奥さんと自分のこだわりポイントを確認※ココ重要※

②素材感の統一

床・建具・壁紙・巾木などの素材感を統一する

③景観

中と外との繋がりがあるようにする

④照明

数・種類・配置を徹底的にこだわる

⑤スイッチ・コンセント

位置を徹底的にこだわる

⑥境界線

どこまでがプライベートルームなのか。何を見せて何を隠したいのか。

⑦無駄な廊下はいらない

 

特に印象的で自分でも細かいなと思ったポイントは、
スイッチ・コンセントの場所を徹底してこだわること
奥さんには伝わりにくいポイントでした。
実際、奥さんにも「そここだわる?そんなの暮らさないと分からないよ」と何度も言われました。
暮らし始めてから数年経過し、今となっては「あの時にこだわっておいて良かったね」と言われる1番のポイントです。

暮らさないと自分にとっての暮らしやすいポイントは分からない

そのポイントを暮らし始めた後に気付くのではなく、暮らす前から気を配り、形にしていくことが大切です。
もちろんこだわりのポイントは住む人によって異なります。だからこそ、些細なことまで考えてみてください。その中に自分自身さえ気付いていなかった暮らしへのこだわりが見つかります。しかし、それは本当に些細なことで、他の人から見たら気付かないようなことかもしれません。
でもそんな些細なことが、自分たちがこれから暮らしていく中で重要なことなのだと思います。

 

暮らす前と後のギャップを限りなく0にする


暮らし始めてから、「あぁこんなイメージじゃなかった」「空気清浄機を置きたいのに近くにコンセントがない」「洗濯物を出し入れするのが遠い」などなど、日常の中にはちょっとしたことがストレスになることがあります。
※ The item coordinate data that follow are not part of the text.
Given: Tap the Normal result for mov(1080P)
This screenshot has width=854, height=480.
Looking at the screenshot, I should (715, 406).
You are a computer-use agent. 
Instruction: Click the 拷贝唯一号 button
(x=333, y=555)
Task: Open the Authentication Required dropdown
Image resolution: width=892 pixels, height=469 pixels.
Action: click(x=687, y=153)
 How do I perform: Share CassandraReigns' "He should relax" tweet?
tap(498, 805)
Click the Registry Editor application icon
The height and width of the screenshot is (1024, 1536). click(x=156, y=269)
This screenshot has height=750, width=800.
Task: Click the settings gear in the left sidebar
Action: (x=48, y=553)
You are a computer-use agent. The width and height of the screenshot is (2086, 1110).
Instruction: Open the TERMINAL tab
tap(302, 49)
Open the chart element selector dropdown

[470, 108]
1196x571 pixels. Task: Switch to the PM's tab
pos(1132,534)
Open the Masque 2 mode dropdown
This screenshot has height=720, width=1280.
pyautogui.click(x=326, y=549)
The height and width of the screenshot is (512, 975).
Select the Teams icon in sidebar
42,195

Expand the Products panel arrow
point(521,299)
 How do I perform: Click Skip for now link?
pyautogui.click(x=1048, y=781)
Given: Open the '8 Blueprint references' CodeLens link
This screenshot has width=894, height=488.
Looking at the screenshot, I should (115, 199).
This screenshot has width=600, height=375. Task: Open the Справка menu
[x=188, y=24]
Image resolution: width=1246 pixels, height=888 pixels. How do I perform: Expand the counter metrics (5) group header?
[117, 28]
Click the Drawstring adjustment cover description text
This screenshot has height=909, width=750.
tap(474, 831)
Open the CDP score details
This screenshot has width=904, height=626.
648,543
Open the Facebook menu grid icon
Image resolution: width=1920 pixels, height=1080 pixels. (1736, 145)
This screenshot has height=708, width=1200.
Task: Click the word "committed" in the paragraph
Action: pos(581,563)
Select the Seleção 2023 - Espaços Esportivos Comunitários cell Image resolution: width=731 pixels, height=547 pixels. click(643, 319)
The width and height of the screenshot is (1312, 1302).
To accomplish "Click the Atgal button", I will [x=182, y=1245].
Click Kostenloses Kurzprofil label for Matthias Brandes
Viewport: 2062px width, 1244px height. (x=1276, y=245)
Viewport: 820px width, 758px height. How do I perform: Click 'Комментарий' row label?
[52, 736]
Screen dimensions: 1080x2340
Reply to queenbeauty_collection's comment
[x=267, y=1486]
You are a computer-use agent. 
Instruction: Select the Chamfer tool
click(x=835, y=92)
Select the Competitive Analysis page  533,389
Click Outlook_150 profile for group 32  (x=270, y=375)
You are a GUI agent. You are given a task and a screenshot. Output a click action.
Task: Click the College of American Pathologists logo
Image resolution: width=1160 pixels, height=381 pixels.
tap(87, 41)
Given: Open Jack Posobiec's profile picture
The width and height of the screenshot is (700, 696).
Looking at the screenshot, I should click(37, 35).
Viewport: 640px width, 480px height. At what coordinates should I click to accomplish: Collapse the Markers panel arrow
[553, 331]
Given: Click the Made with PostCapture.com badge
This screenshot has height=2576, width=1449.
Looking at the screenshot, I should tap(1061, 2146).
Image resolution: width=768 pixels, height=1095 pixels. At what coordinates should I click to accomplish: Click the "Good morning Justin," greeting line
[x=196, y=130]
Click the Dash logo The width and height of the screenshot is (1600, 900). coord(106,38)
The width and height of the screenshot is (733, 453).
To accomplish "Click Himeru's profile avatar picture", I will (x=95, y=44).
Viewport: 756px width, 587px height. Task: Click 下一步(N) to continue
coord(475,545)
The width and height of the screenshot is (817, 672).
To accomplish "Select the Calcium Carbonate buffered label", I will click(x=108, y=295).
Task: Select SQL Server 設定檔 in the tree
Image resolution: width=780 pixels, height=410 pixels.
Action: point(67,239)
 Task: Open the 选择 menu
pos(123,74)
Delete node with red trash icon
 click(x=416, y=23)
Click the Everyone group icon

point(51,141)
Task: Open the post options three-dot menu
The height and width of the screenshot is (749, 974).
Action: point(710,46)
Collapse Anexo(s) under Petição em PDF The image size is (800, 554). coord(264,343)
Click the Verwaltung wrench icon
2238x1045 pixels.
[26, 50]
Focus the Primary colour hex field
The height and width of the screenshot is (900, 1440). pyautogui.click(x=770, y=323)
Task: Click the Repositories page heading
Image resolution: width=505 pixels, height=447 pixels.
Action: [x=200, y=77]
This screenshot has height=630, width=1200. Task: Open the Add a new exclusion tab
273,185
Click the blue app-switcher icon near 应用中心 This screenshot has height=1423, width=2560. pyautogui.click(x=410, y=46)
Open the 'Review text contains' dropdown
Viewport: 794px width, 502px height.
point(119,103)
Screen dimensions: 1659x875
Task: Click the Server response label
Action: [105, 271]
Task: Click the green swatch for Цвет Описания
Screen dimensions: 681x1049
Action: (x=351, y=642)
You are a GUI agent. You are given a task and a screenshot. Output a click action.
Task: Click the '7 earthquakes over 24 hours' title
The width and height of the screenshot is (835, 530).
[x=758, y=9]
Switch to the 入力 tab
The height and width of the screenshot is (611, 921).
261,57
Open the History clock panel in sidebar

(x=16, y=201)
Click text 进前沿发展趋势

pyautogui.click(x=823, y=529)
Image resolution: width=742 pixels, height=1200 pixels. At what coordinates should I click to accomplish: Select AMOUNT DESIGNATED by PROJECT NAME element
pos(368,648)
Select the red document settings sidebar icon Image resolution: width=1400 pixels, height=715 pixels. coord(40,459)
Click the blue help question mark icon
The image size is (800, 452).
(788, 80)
こんな思いをしながら暮らすことはしたくないし、思ってもすぐには建て直せません。

何気ない日常の動きを、何回も何回もイメージする

これからの理想の暮らしを朝起きてから寝るまでの日常を切り取り、イメージする。
どんな日常をイメージしていたの?と聞かれることが多いので、私がどんなイメージをしていたか少しお伝えします。

 

1_朝起きた時

イメージしたこと

☐自然な朝日を浴びながらゆっくり目を覚ましたい。だけど、夏に日差しの暑さで起きたくない。
☐寝室ではなく、顔を洗うときにパッと目覚めたい。
☐リビングでカーテンを開けると、外の自然な風景があるようにしたい。

カタチにしたこと

☑寝室は間取りの北側に配置し、夏は朝日が強くなりすぎず、冬でも部屋全体に取り込めるよう広めの高窓を設置。
☑顔を洗いながら、朝日を感じて目覚められるよう洗面所にも高窓を設置。
☑自然な風景をより楽しむために窓は大きめにし、風景に溶け込むように窓周りのフレームはなるべく目立たないものを選定。

 

2_ソファで寛ぐとき

イメージしたこと

☐ソファに座るだけでなく、床に座ることも多い。
☐ソファに座りながら携帯を充電したい。
☐テレビの配線にほこりがたまるのはイヤ。
☐正面に見えるテレビとテレビボードの配線見えないようにすっきりしたい。

カタチにしたこと

☑ソファに座ったり、床に座ったり出来るようにラグを大きめに。
☑携帯充電の配線を導線の邪魔にならないよう、壁ではなくソファ下に配置。
☑ほこりがかぶらないように壁とテレビボードの隙間をなくした。
☑テレビボードの後ろから配線が見えないように、購入するテレビボードの配線穴位置の真後ろにコンセントを設置。

 

3_掃除・特に掃除機

イメージしたこと

☐形はコードタイプ・コードレスタイプ・ロボットタイプどれにしよう?
☐どこで使うのが一番多い?
☐動かすのがラクで、子供が汚した時にすぐ使えて出しやすいところが良いな。

カタチにしたこと

☑動かしやすいコードレスタイプに。
☑使用頻度が多いリビング・ダイニングに収納出来るよう配置。
☑収納場所にはコンセント配置し、しまいながら充電できるようにを設置。

 

4_夜、寝るとき

イメージしたこと

☐寝室は寝ること以外では使わないだろう。
☐明るさはあまり必要ないけど、本を読んだりはするかな。
☐携帯の充電は枕元でしたいな。
☐ホテルのような寝室にしたいな。

カタチにしたこと

☑寝るための部屋なので、天井に照明はなく直接光が目に入らないように壁付照明のみ設置。
☑絵本を読んだり、読書も出来るように照明の高さを考えながらも、直接光が目に入らないデザインを選定。
☑枕元で携帯が置けるようにベッドサイズを決めてからコンセント位置を決定。
☑枕側の壁のみアクセントクロスを貼り、落ち着きながらも締まる空間に。

 

改めて書き出すと、奥さんが細かくて嫌になるのも分かるほど、色々考えていたなと思います。(※夫婦間で考えの違いやストレスを感じて、意見を言わなくなることが多いです。ただ後々大変ですから、相手のことを想い合いながら、喧嘩しないように話をしていきましょう。)
このような本当に何気ない日常の動きを何回も何回もイメージすることで、後悔しない心地よい暮らしに近づきます。